Но Турция все-таки секулярное государство. Это особенно чувствуется в университете. Здесь я не встретил ни одной девушки в платке. Молодежь ходит стайками. Во время занятий, параллельно им, в одном из уголков университетского сада крутится дискотека. Тут же адепты New Age раздают свои листовки. Секулярные ценности способствуют размыванию не только традиционных устоев (что плохо), но и религии, и этот процесс дает православию исторический шанс – в перспективе могла бы появиться турецкая христианская община. Но для этого православие само должно вырваться из этноконфессиональных границ, превратиться в своеобразное новое религиозное движение, последователи которого также, как сторонники New Age, придут в национальный университет.

Секуляризм оказал большую услугу христианству. Ведь именно благодаря ему мир увидел чудом уцелевшие мозаики церкви Хора. Благодаря ему православные святыни оказались в музеях, а не в подвалах мечетей или на свалках (скульптурные композиции, фрагменты фресок, частицы мощей Иоанна Предтечи). И, конечно, святая София – мечеть-музей, сердце Византии. О. Сергий Булгаков писал о византийской святыне, как зримом воплощении Премудрости Божией. Тогда здесь была мечеть, и русский беженец увидел в мусульманах местоблюстителей святого места. Христиане, рассуждал он, должны преодолеть филетизм и объединиться вокруг Римской кафедры. И над куполом снова засияет крест.

Вот и местоблюстителей не стало. Но не из-за православных, а благодаря их гонителю Ататюрку, построившему национальное государство и объявившему Софию музеем. Музей. Это звучит как жесткий приговор современному православию. И из этого музейного статуса Софии, похоже, лучше никуда не двигаться. Потому что всякое движение во времена этноконфессиональных разборок (а мы опять сползаем в эту эпоху) чревато гибелью. В те же 20-е годы турки уничтожили знаменитую церковь с мозаиками в Никее (это через Босфор, место в черте города). Так они отомстили грекам-христианам за свои временные неудачи на поле брани.

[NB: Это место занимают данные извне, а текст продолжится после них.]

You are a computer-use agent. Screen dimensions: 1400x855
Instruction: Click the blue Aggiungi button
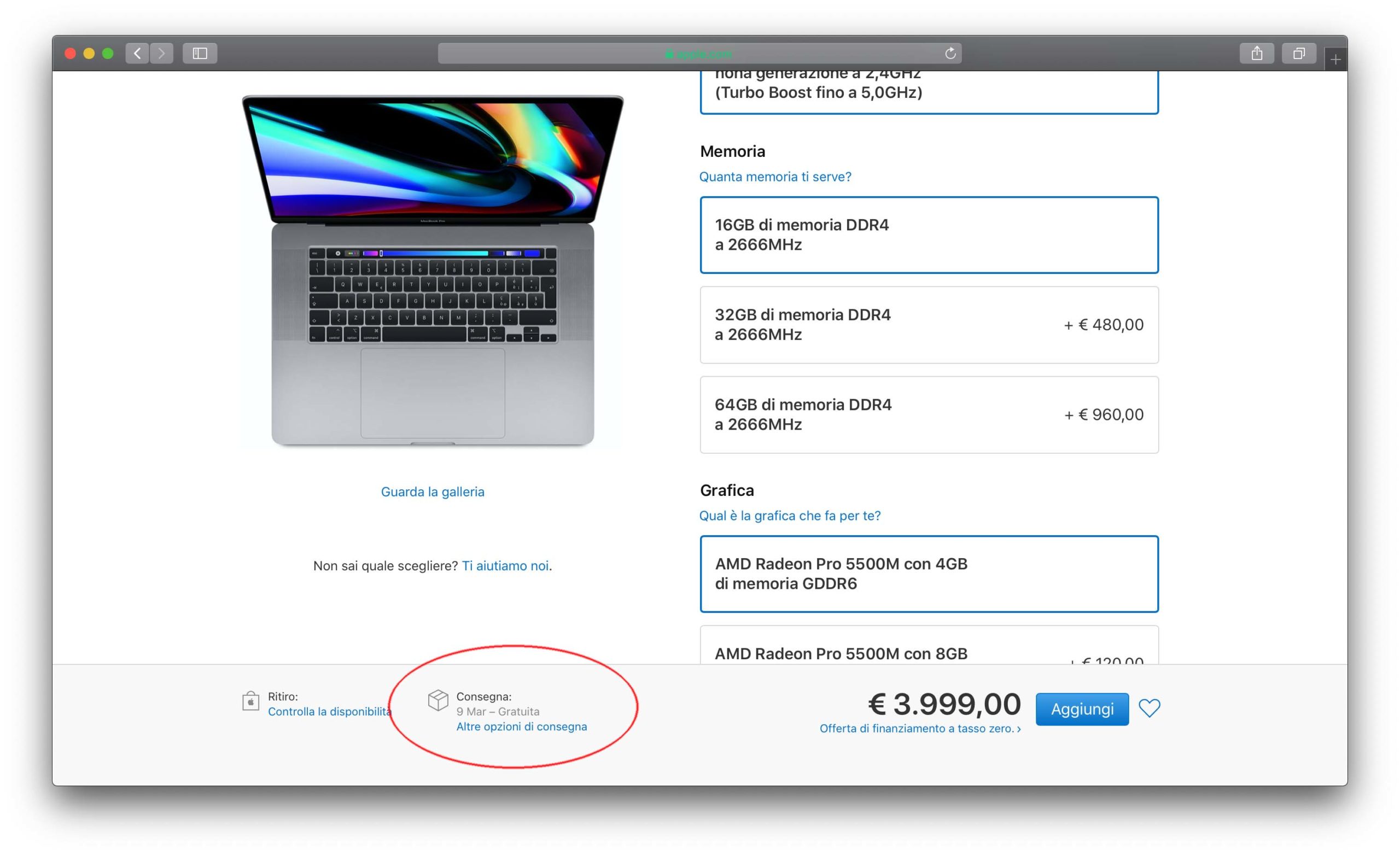click(1082, 708)
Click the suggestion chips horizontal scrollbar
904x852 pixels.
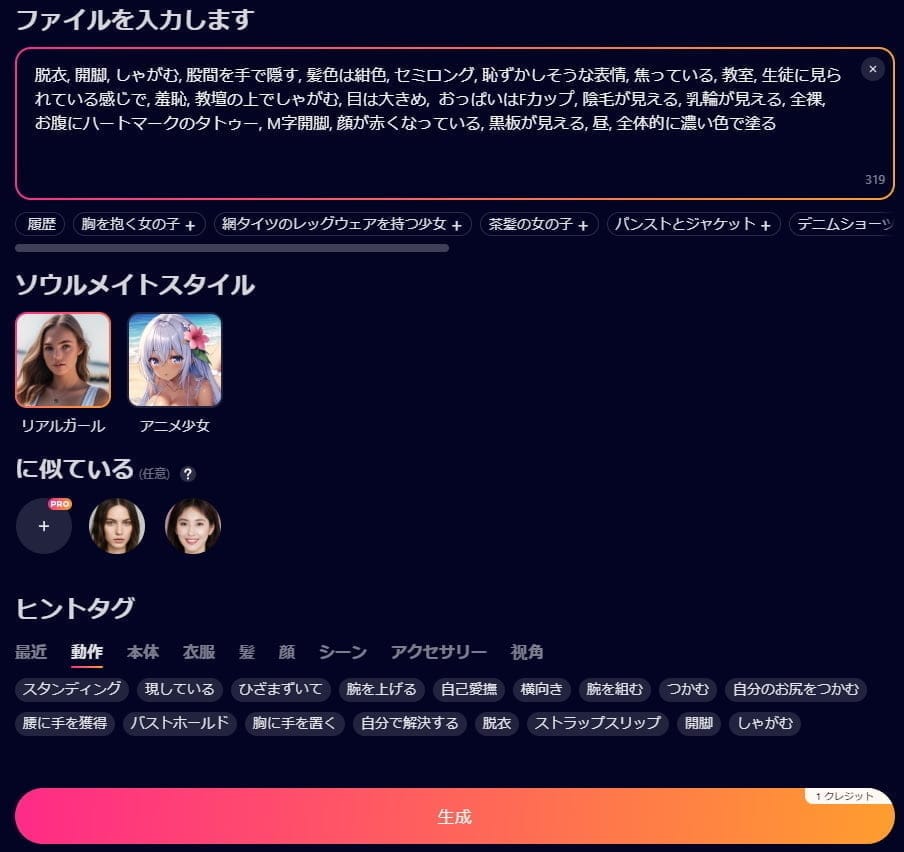[232, 248]
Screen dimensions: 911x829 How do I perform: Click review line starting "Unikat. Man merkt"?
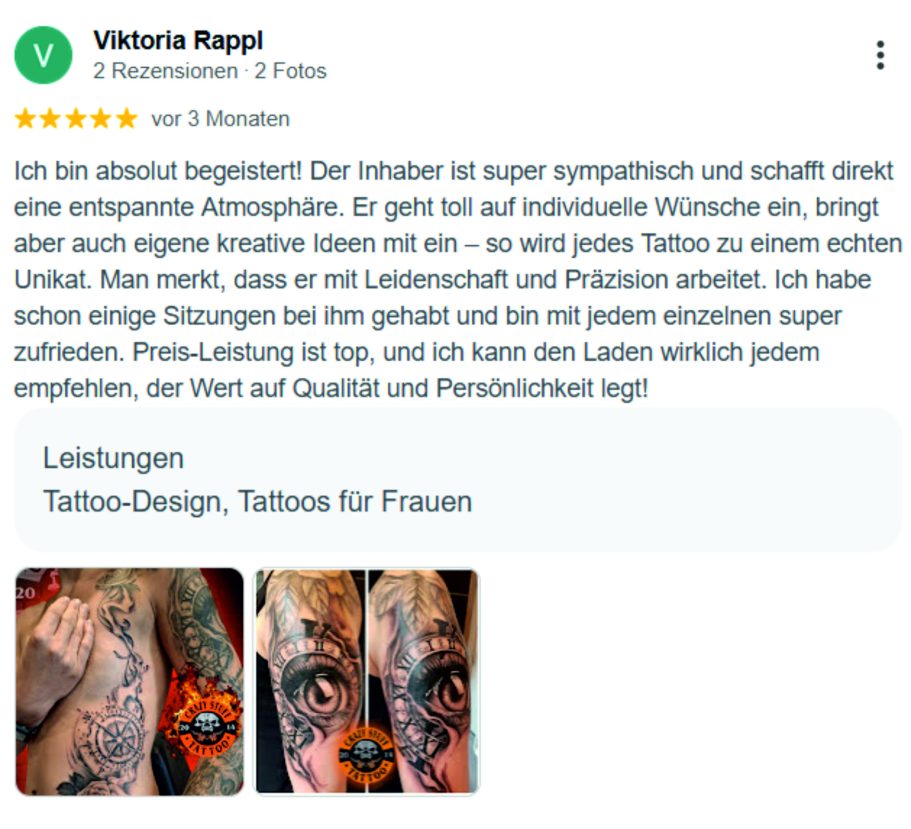(442, 280)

В Софии очень много от мечети – в убранстве, в декоре, в султанских переделках. Но все равно, когда забираешься на хоры, туда, где стояли посланники Киевской Руси, внутри что-то щелкает. Мозаики – всего-то штук пять уцелевших композиций (остальное – декор) – чудные. И воображение начинает рисовать картины, как тут и что происходило – вплоть до того момента, когда в многолюдный собор ворвались янычары и принялись избивать всех без разбора – женщин, детей, священников… Существует легенда, согласно которой последний священник со Св. Дарами вошел прямо в стену, и выйдет из нее, когда в храме опять будут совершать Евхаристию.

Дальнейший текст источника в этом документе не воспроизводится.